- **TASK PROMPT**:
When a line of the entries below contains "agent", it counts once; state how many such lines there are and nothing else.

[Stored records]
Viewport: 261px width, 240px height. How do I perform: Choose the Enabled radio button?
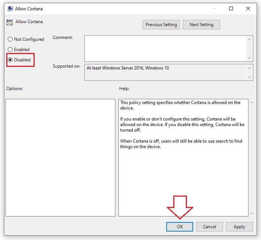pyautogui.click(x=10, y=50)
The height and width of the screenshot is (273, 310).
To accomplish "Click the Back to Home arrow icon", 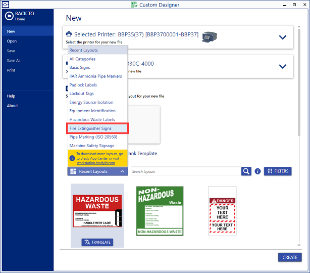I will coord(9,16).
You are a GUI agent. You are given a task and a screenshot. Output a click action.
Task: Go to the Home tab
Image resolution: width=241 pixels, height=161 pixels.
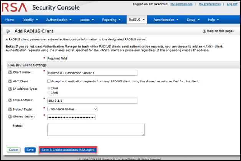click(10, 20)
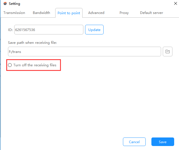Click the 'Setting' window title text
This screenshot has height=150, width=179.
tap(15, 4)
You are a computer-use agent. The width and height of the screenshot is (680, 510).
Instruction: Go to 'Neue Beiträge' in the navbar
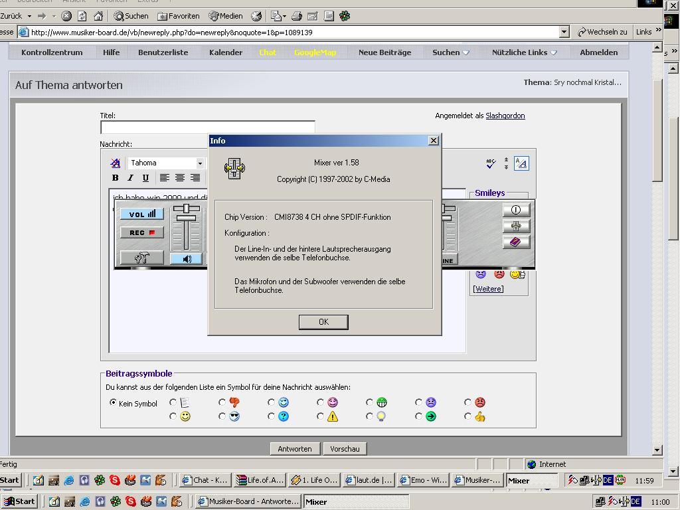[x=384, y=52]
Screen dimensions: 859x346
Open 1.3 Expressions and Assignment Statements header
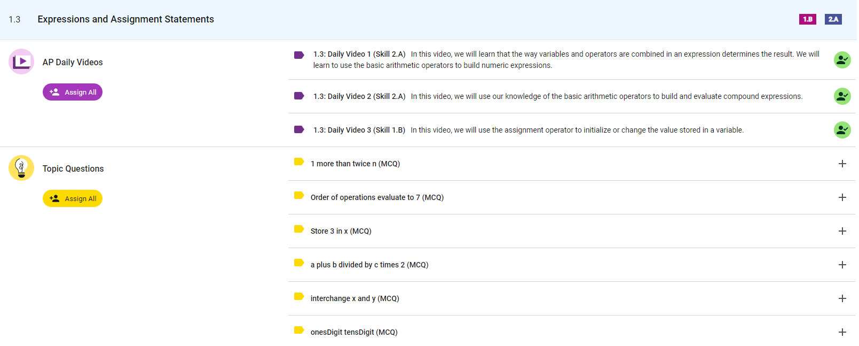point(125,19)
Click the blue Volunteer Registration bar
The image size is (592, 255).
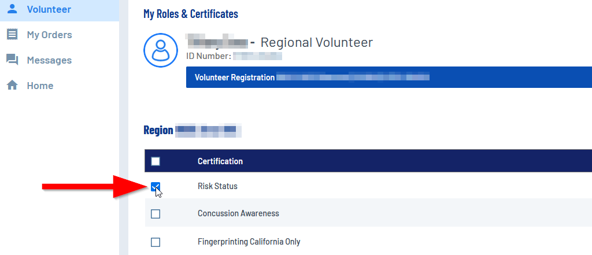pyautogui.click(x=389, y=77)
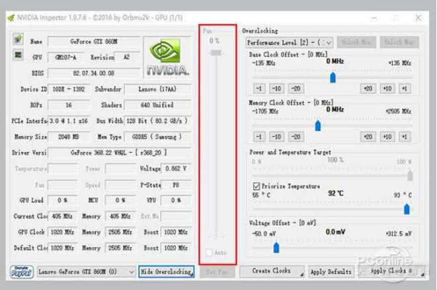Click Apply Clocks & Voltage button
This screenshot has height=290, width=437.
(391, 272)
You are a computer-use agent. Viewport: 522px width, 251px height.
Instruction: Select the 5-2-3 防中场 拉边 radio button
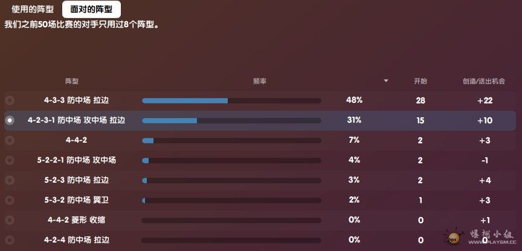pyautogui.click(x=10, y=180)
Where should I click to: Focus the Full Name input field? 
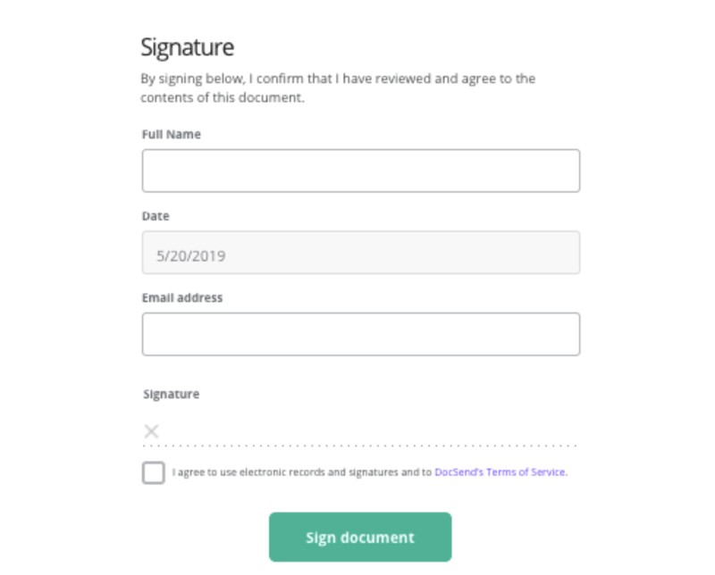click(x=361, y=171)
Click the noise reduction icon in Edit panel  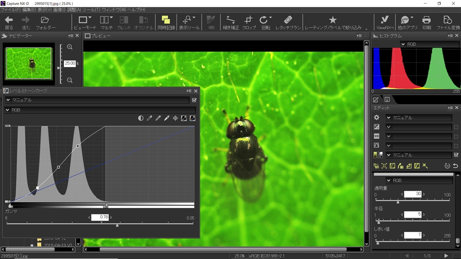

- **OUTPUT FOR THIS EXERCISE**:
3